*** Opening of Records to process ***
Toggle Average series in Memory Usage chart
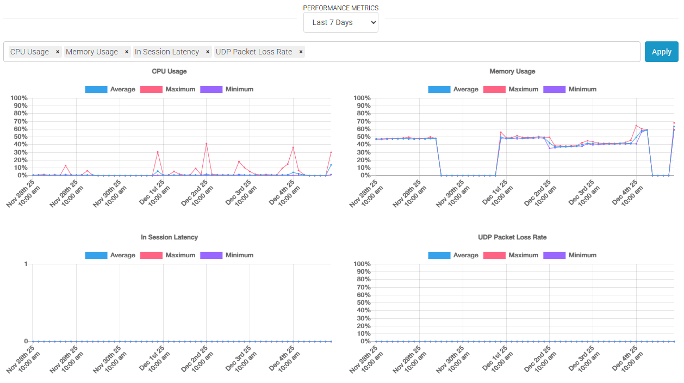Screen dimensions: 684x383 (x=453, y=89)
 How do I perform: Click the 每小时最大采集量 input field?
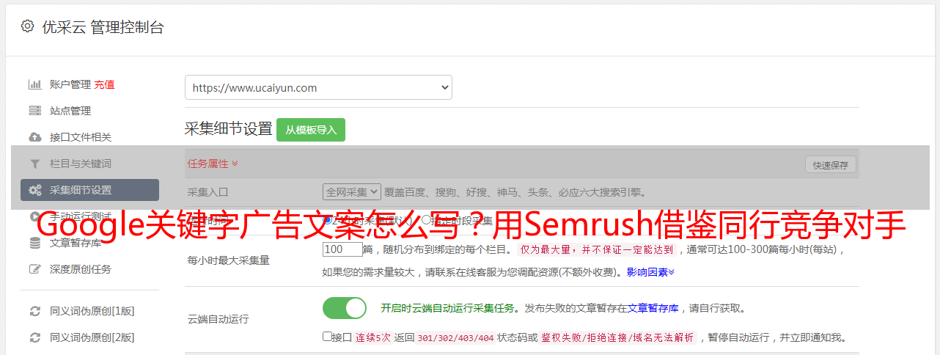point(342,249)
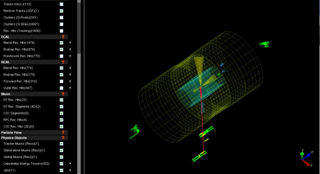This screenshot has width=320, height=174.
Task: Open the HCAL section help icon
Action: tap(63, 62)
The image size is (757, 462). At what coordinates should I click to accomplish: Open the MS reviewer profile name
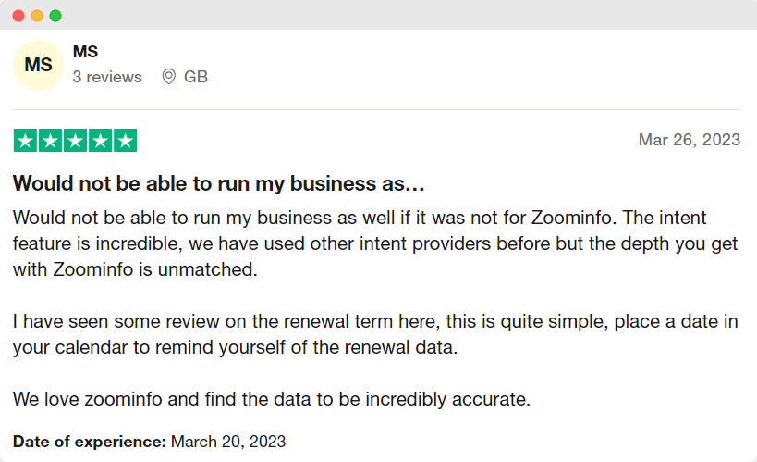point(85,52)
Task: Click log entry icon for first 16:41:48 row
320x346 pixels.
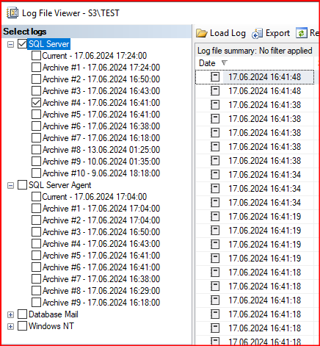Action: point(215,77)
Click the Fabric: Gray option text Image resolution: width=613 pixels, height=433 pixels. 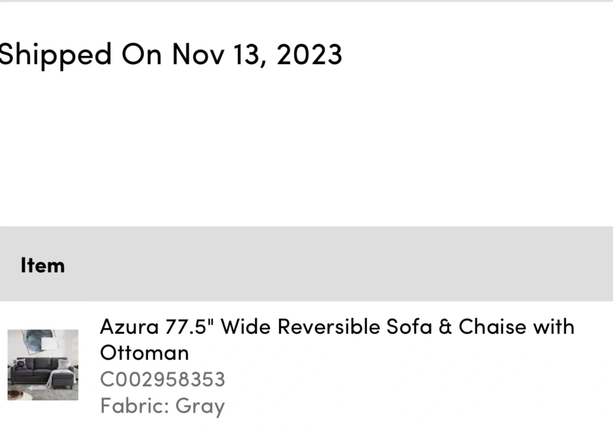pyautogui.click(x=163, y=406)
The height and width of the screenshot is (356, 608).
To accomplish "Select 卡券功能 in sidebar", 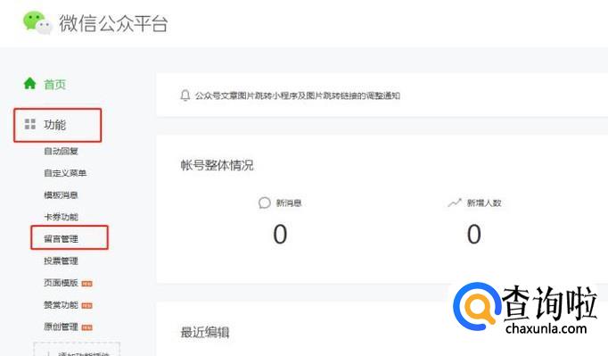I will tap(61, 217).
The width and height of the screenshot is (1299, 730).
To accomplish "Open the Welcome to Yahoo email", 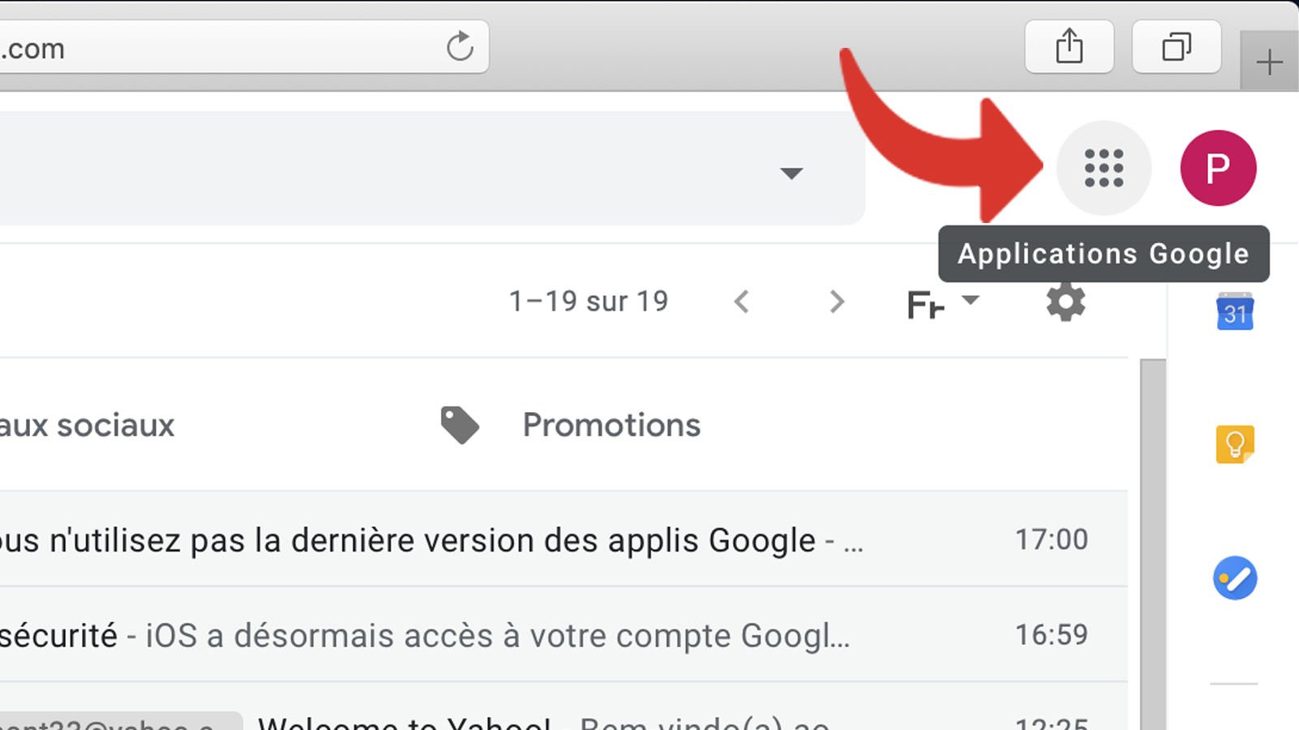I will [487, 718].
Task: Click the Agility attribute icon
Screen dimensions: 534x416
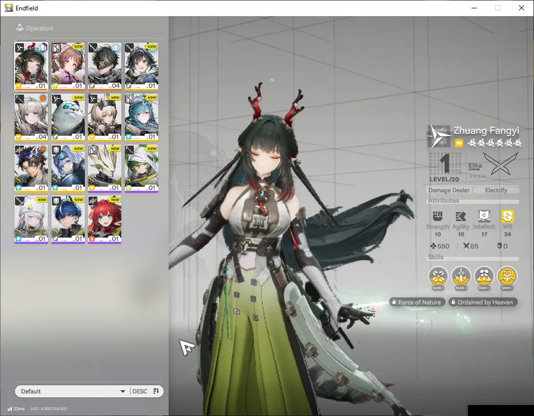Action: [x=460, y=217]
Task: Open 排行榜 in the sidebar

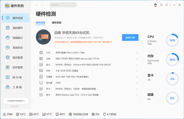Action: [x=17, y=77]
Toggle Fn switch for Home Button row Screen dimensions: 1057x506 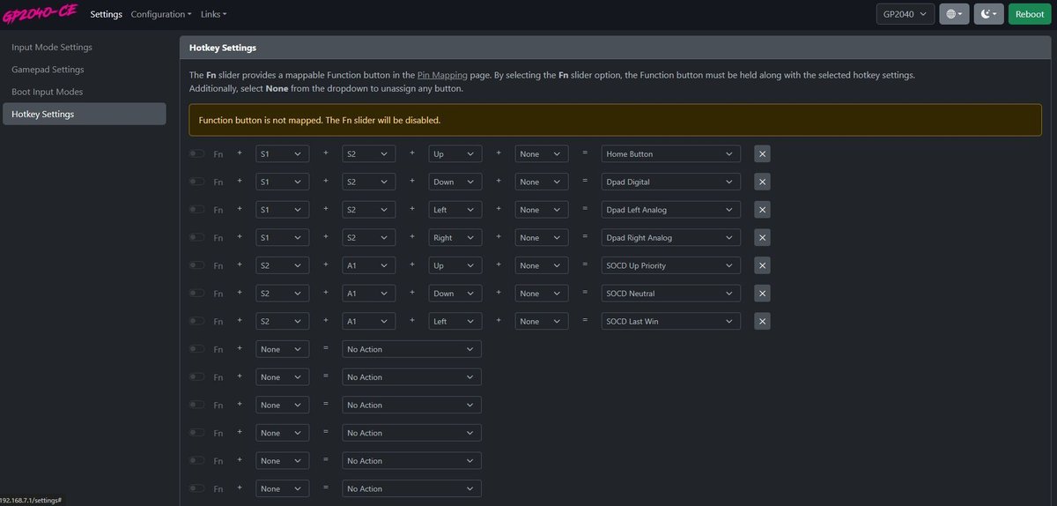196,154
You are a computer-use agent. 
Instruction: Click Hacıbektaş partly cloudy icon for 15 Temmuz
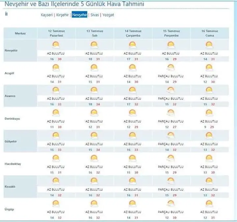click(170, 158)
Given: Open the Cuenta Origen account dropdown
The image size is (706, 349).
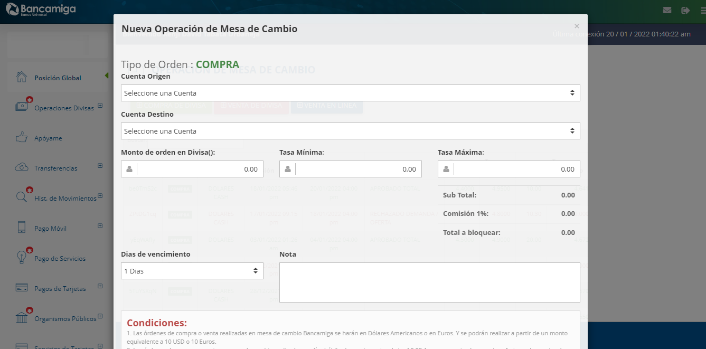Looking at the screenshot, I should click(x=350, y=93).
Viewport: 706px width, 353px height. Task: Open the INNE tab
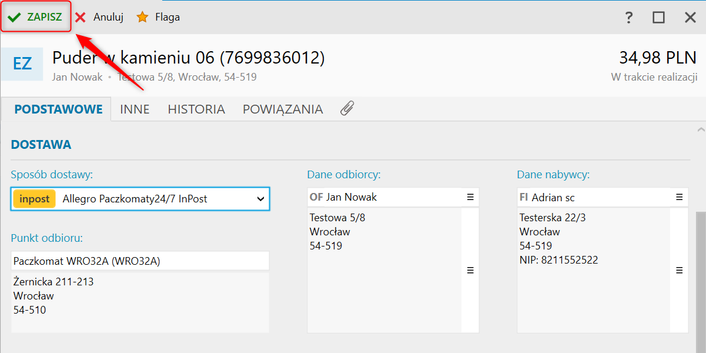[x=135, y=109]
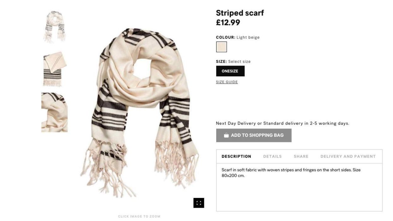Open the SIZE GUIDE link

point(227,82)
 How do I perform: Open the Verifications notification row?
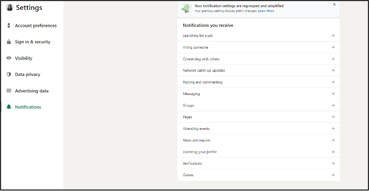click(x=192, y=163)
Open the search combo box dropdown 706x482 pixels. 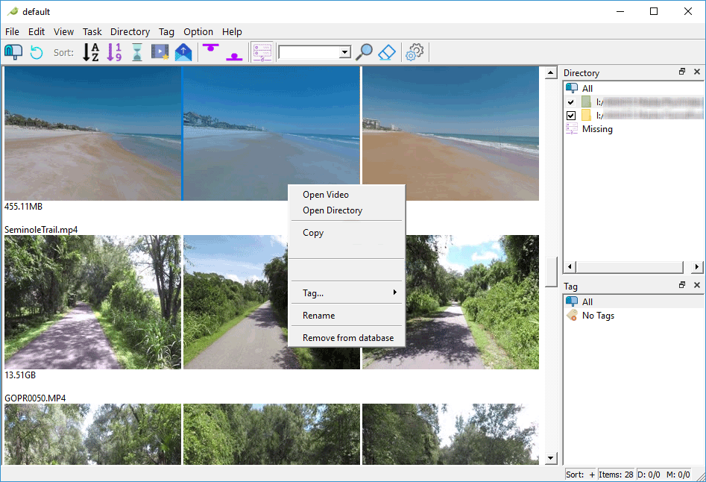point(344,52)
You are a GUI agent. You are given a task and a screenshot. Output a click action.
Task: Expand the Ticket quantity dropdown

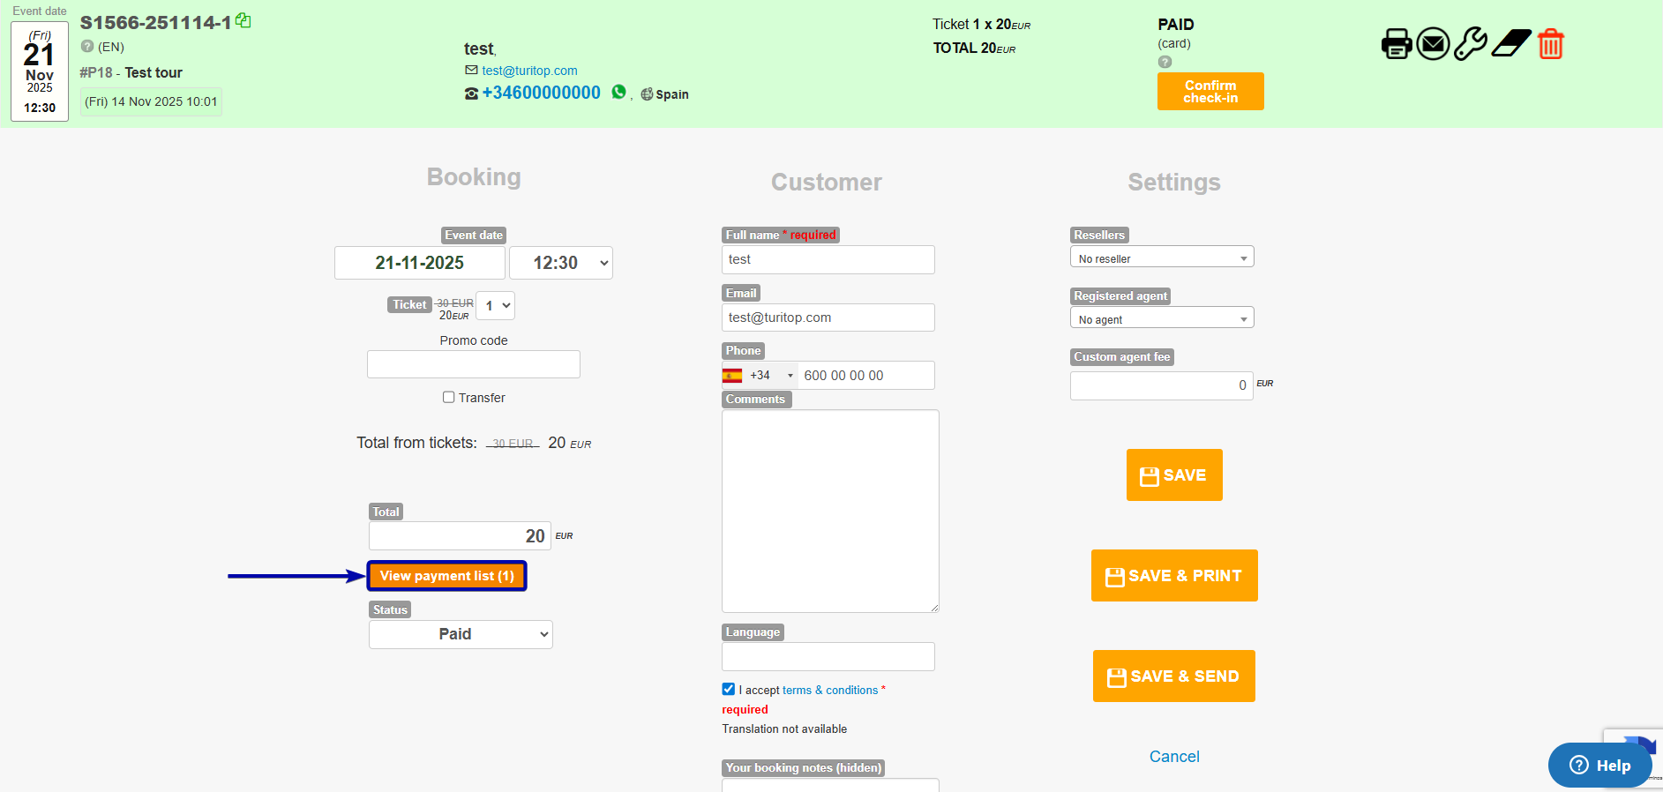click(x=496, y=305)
*** Close of Records to process ***
About this exercise>
Copy out, from the listing above, every line that contains the string "agent".

Reply to the exercise>
You are a computer-use agent. 
You are a GUI agent. You are given a task and a screenshot. Output a click action.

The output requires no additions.